Mas, nos acostumamos, tristemente,
à morte diária de apenas 200 seres humanos. Parentes, maridos/esposas, filhos/filhas,
pais ou mães, gente como a gente.
Até atleticanos prontos para
soltar o grito de Campeão que trazemos na garganta há 50 anos.
A prudência e a experiência de
77-78 nos faz deixar para tratar do Galo em um próximo pitaco.
Um comentário:
Hannah Arendt disse que "abdicar de pensar também é crime." Seu texto trata, com propriedade, deste tema. Fatos do dia-a-dia com os quais nos acostumamos e por mais absurdos que sejam não geram a indignação e a revolta que merecem. A frequência com que a violência ocorre em nossa sociedade (em especial contra negros, homossexuais, pobres e mulheres) deixa-a entorpecida.

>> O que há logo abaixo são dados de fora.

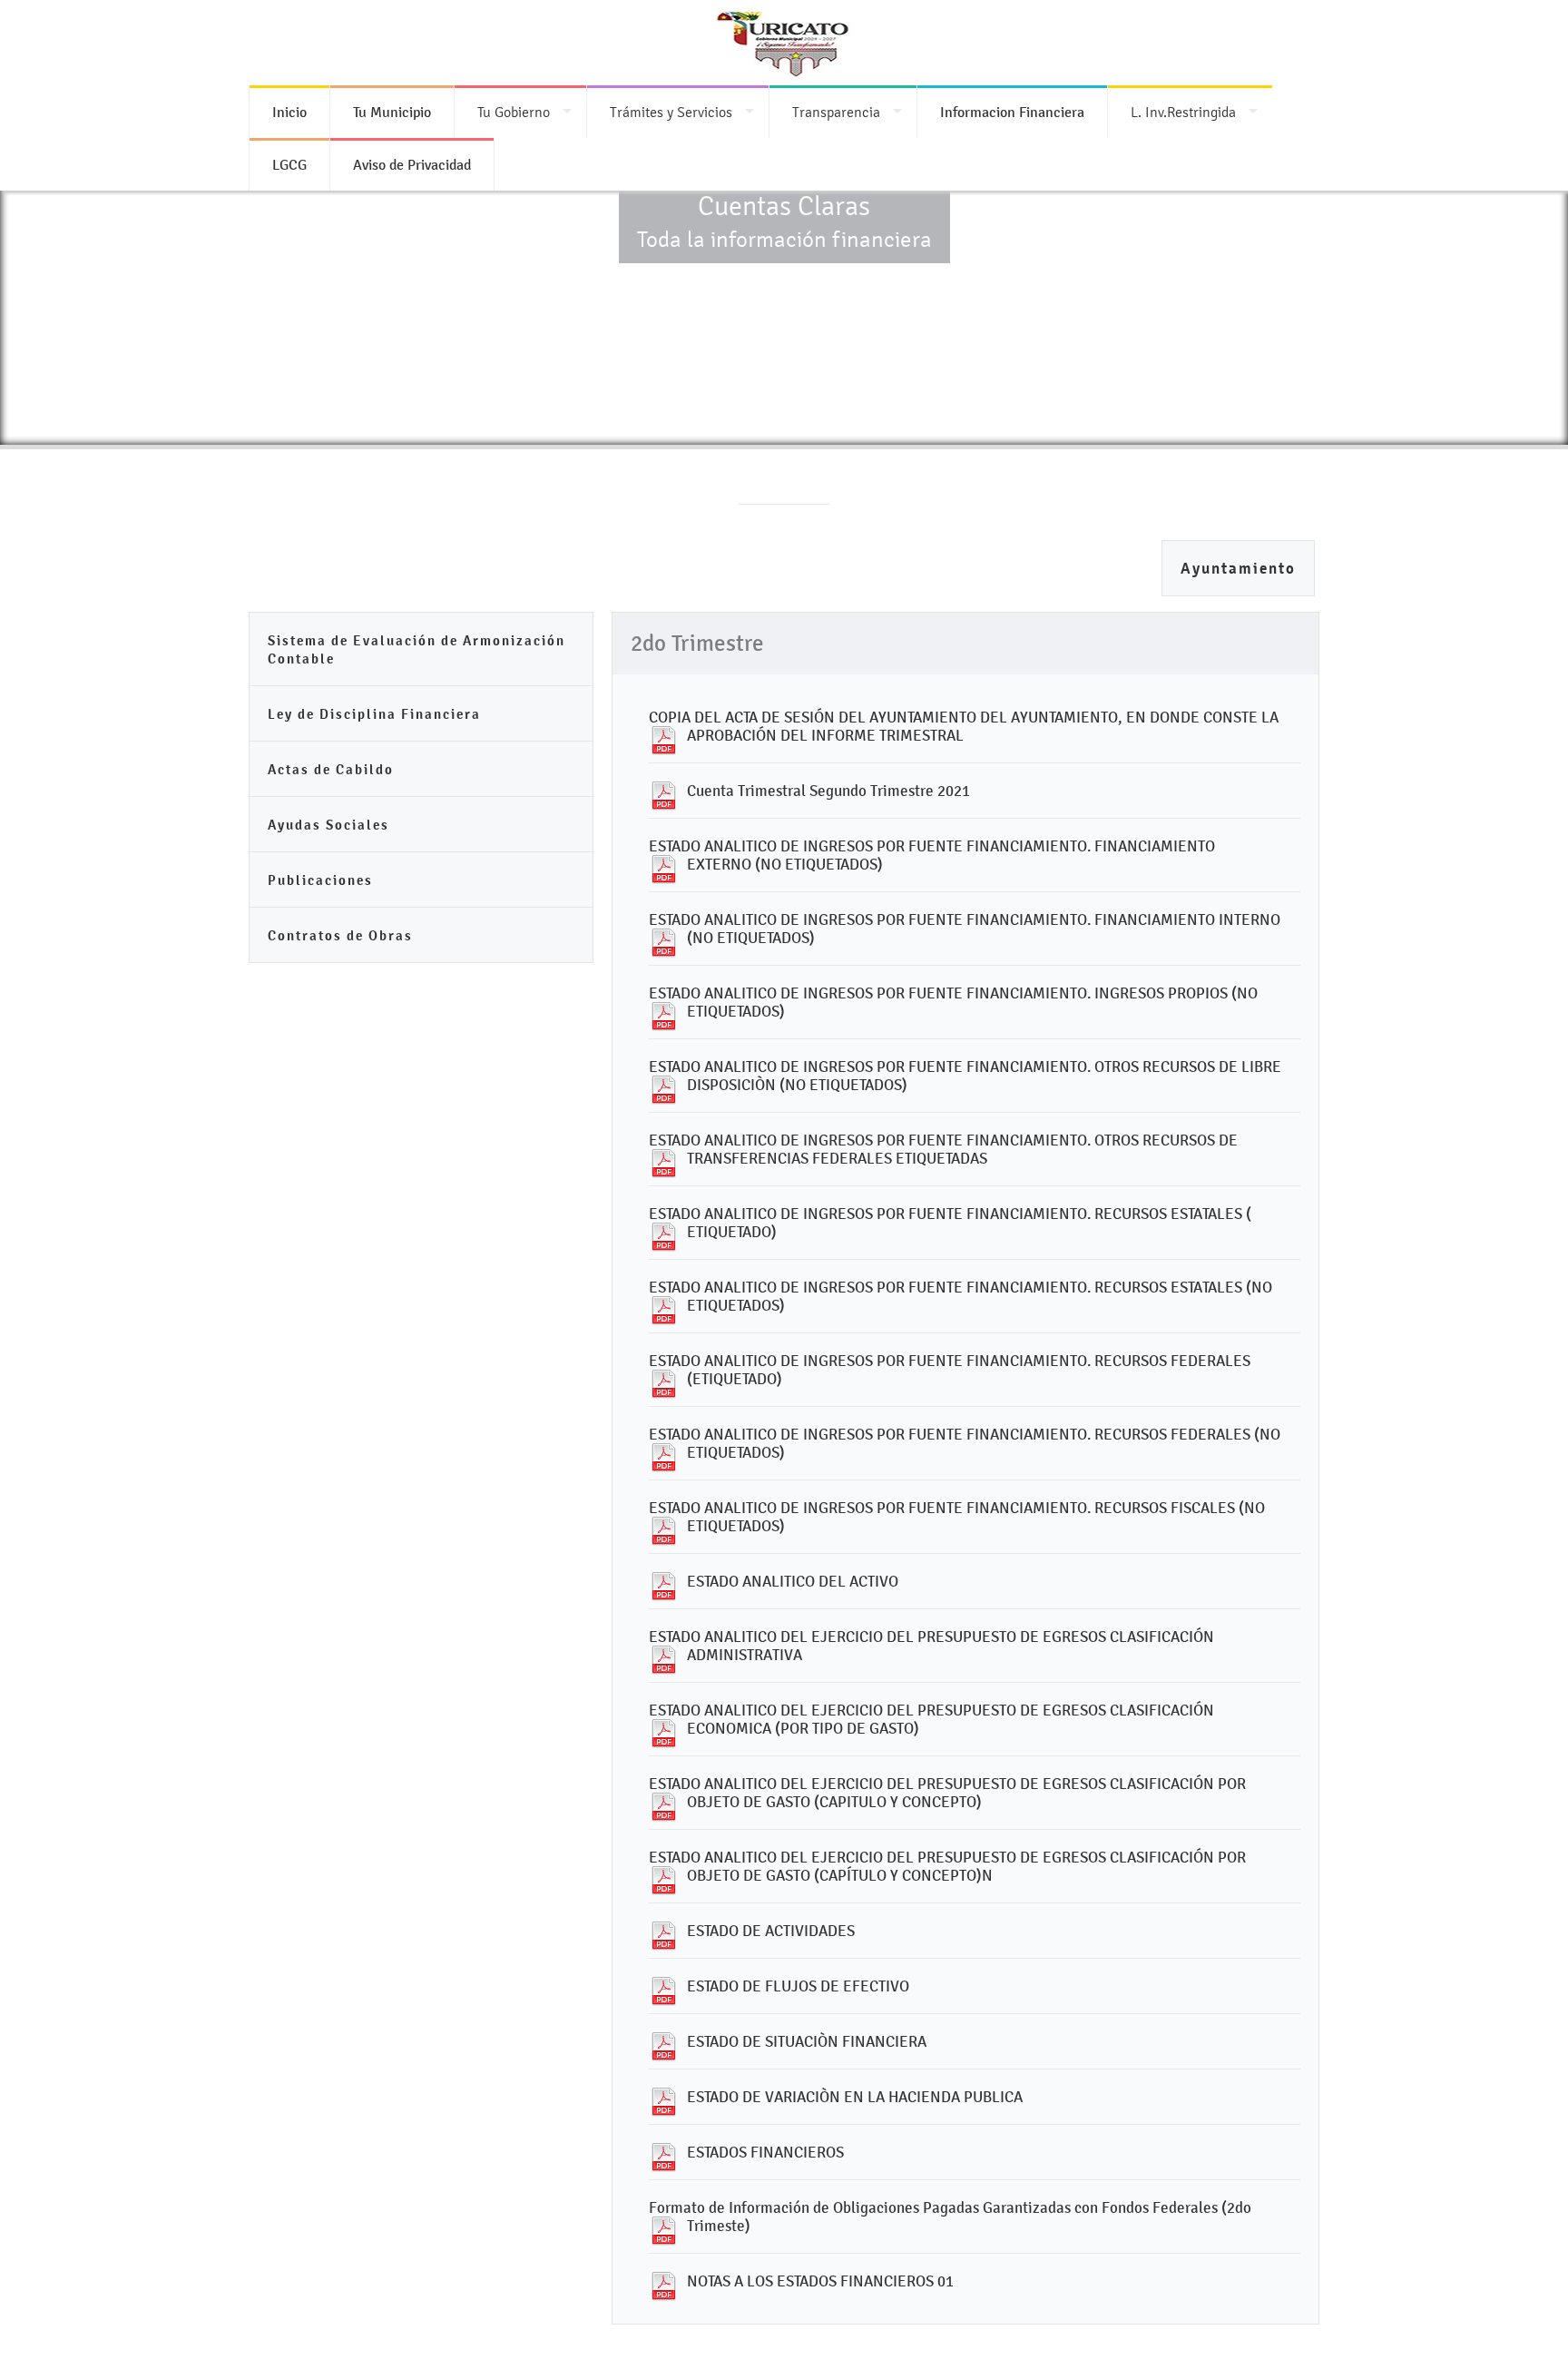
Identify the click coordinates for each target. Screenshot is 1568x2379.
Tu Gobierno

A Lei de Weber-Fechner, conhecida no âmbito do marketing por Limiar Absoluto, propõe que há um ponto na intensidade de um estímulo que quando atingido, este estímulo é percebido e assim o indivíduo reage a ele; por isso cada vez mais a comunicação de marketing precisa dessenvolver estímulos mais intensos ("só hoje, desconto de 70%"; "oferta válida para os 10 primeiros compradores"; na compra disso, leve gratuitamente aquilo; etc.). Mas quando muitas organizações desenvolvem ao mesmo tempo estímulos similares, chega-se ao ponto de saturação, onde tudo faz parte daquilo que é esperado, desta forma o desconto de 70% deixa de ser atraente. E somente outro estímulo, com intensidade maior, poderá ser percebido.
Talvez por isso a injustiça e a violência passem desapercebidas e de certa forma até saudada por parte de nossa sociedade.

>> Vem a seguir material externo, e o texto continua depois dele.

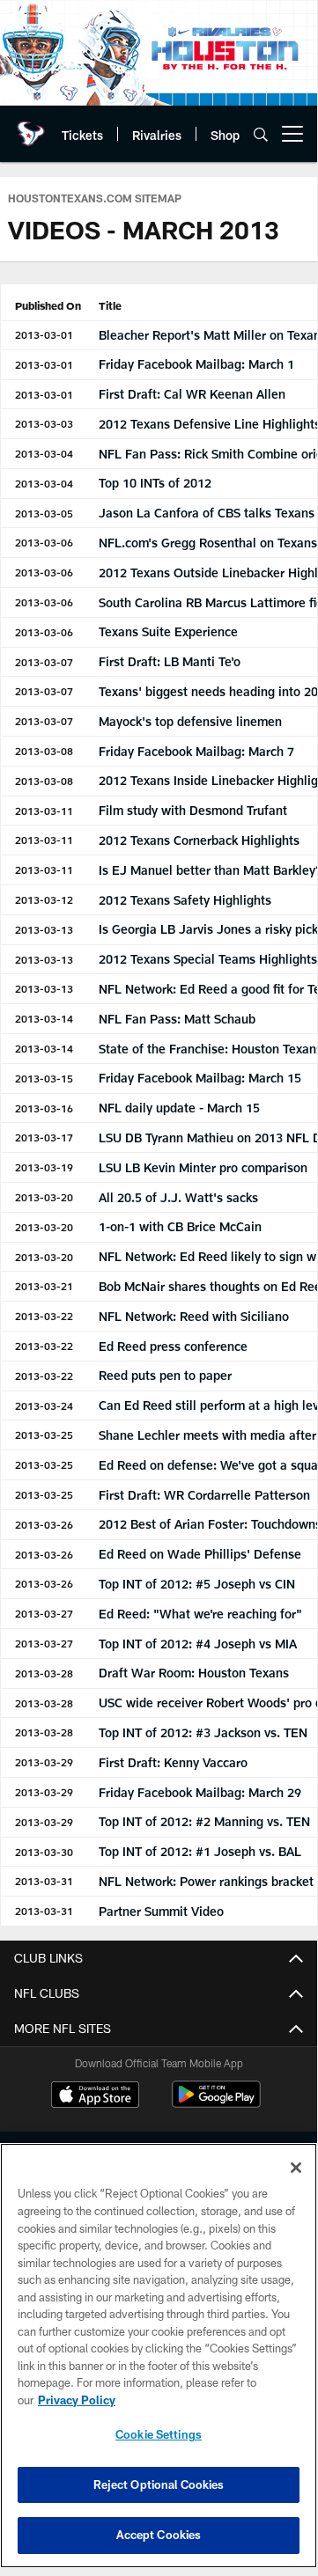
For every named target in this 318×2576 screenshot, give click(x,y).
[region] (158, 2355)
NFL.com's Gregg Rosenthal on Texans (208, 542)
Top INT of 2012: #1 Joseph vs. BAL (200, 1851)
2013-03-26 (44, 1524)
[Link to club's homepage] (31, 127)
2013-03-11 (44, 810)
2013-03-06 (44, 542)
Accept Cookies (159, 2535)
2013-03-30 (44, 1852)
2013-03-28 (44, 1673)
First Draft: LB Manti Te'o (169, 661)
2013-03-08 (44, 751)
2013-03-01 (44, 334)
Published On (48, 305)
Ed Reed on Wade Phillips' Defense (200, 1553)
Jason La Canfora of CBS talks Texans (206, 512)
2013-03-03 (44, 423)
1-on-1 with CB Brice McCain (180, 1226)
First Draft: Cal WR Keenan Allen (192, 393)
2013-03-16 (44, 1108)
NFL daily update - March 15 (179, 1107)
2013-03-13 (44, 929)
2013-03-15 (44, 1078)
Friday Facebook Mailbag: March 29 (200, 1792)
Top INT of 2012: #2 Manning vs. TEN (204, 1821)
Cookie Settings (158, 2434)
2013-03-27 (44, 1613)
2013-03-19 (44, 1167)
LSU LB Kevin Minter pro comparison (203, 1167)
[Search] (261, 134)
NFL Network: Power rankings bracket (206, 1881)
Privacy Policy (76, 2400)
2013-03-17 (44, 1137)
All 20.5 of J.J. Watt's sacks (178, 1197)
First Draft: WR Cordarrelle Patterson (204, 1494)
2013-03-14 (44, 1018)
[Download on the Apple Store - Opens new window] (95, 2096)
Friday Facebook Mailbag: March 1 (196, 363)
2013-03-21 (44, 1286)
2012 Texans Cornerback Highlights (199, 840)
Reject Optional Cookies (159, 2484)
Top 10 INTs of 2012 (155, 482)
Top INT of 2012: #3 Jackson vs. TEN (203, 1732)
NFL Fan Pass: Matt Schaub (177, 1018)
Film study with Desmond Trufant (193, 810)
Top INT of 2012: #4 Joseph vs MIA (198, 1643)
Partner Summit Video (161, 1911)
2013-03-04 (44, 453)
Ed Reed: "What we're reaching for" (200, 1613)
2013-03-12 (44, 899)
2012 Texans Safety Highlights (185, 899)
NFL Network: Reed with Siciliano (194, 1316)
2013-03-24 (44, 1405)
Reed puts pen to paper (165, 1375)
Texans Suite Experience (168, 631)
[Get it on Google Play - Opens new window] (216, 2103)
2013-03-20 (44, 1197)
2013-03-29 (44, 1762)
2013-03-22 (44, 1316)
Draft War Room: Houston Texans (194, 1672)
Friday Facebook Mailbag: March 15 (200, 1077)
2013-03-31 (44, 1881)
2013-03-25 (44, 1434)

Aliás o provérbio "quem não deve, não teme" simboliza muito bem, pelo menos para mim, a reação do atual governador do Rio de Janeiro, de parte expressiva de nossa sociedade, capitaneados pelo atual presidente. O provérbio incorpora o conceito fascista do tal "cidadão de bem".

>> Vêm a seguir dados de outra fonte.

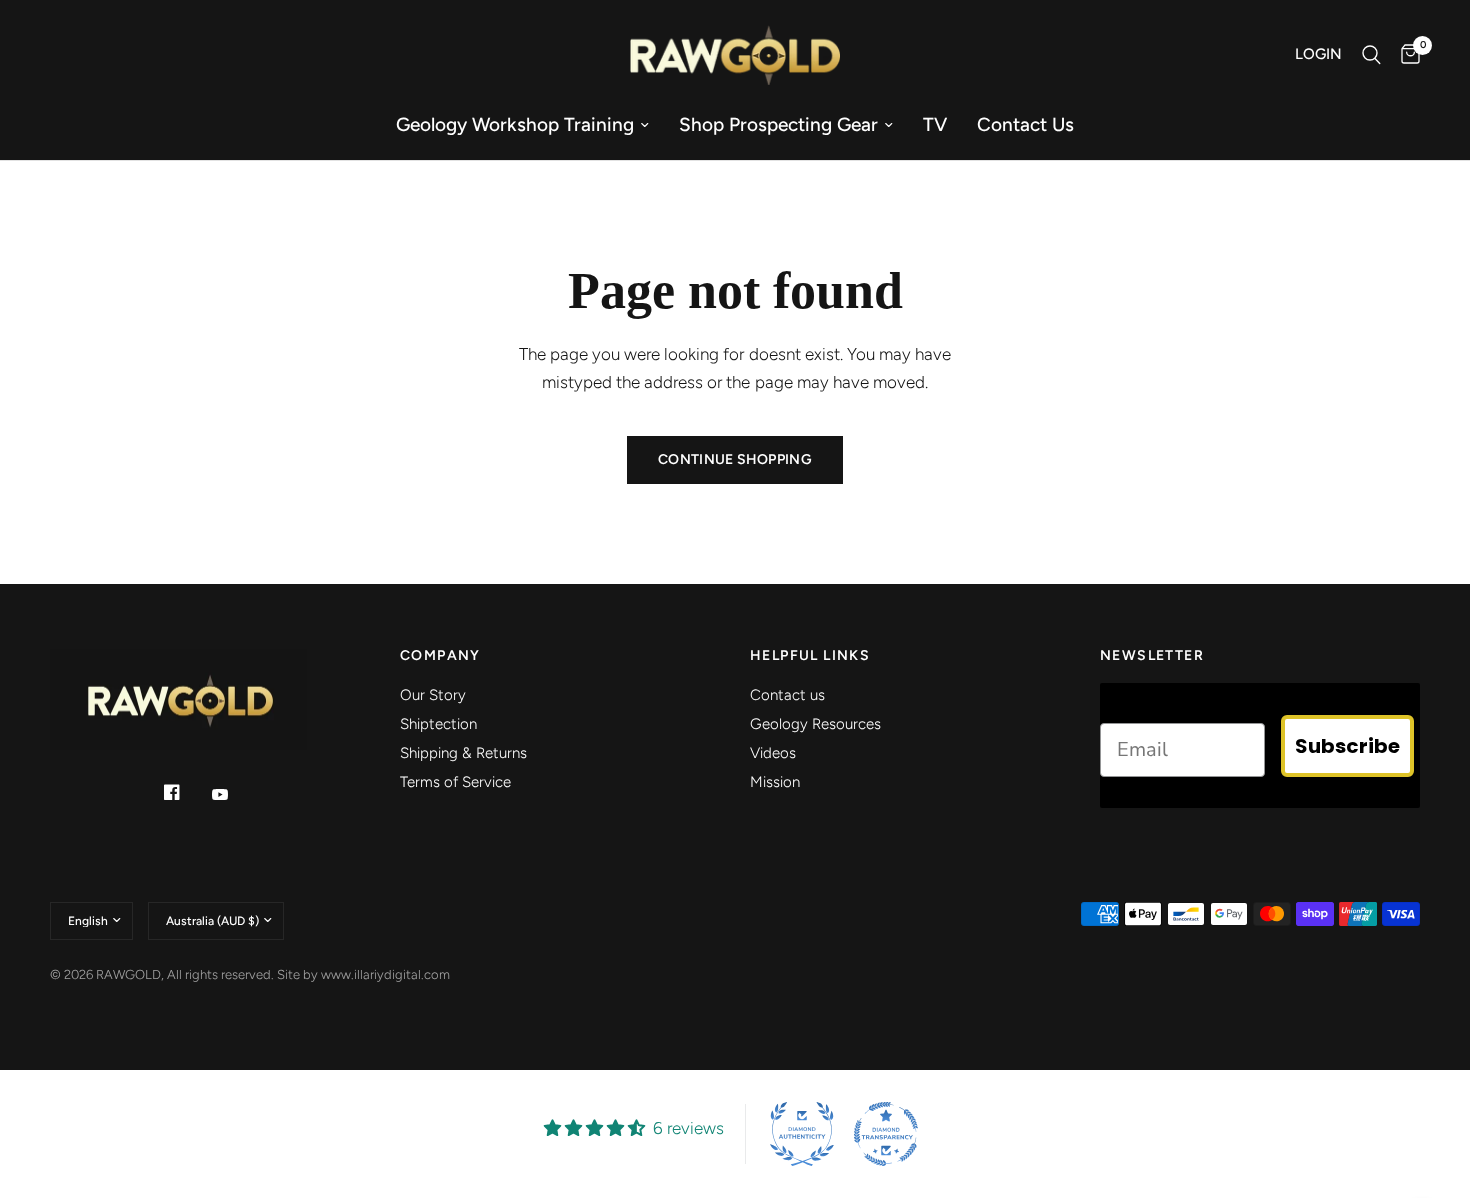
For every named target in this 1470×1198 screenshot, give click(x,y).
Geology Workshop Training (515, 124)
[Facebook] (186, 792)
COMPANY (440, 656)
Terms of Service (455, 782)
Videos (773, 753)
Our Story (433, 695)
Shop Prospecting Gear (778, 124)
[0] (1405, 55)
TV (935, 124)
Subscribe (1347, 746)
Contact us (1025, 124)
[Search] (1371, 55)
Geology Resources (815, 724)
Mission (775, 782)
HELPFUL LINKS (810, 656)
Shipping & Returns (463, 753)
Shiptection (438, 724)
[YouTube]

Em 1.972 o então presidente norte-americado, richard nixon (o popular dick trapaça) renunciou em função de comandar operações ilegais contra a oposição. Em 1985, ronald reagan autorizou um atentado em Beirute contra o Aiatolá Fadlallah. Necessário observar que em 1981 reagan havia assinado a Ordem Executiva 12.333 que proibia a CIA de cometer assassinatos. No atentado morreram 80 pessoas, centenas ficaram feridas (a maioria mulheres e crianças, o Aiatolá saiu ileso); reagan financiou o terrorismo na Nicarágua, etc. Tudo descoberto e divulgado e não aconteceu nada com ele, cumpriu integramente o seu mandato e ainda fez o seu sucessor... estes dois fatos ilustram algo terrível: aqueles que de alguma forma protestam contra a injustiça (atualmente) passam a ser considerados como traidores e rapidamente rotulados de esquerdistas, esquerdopatas, etc.
O sistema de educação (que incorpora outras dimensões, como jornalismo, igrejas, mídias, etc.) vigente em nosso país contribui para criminalizar o pensamento, a visão crítica e assim o senso de cidadania.
E não creio em mudanças neste cenário dantesco... Resta-nos fazer o papel da "água mole em pedra dura".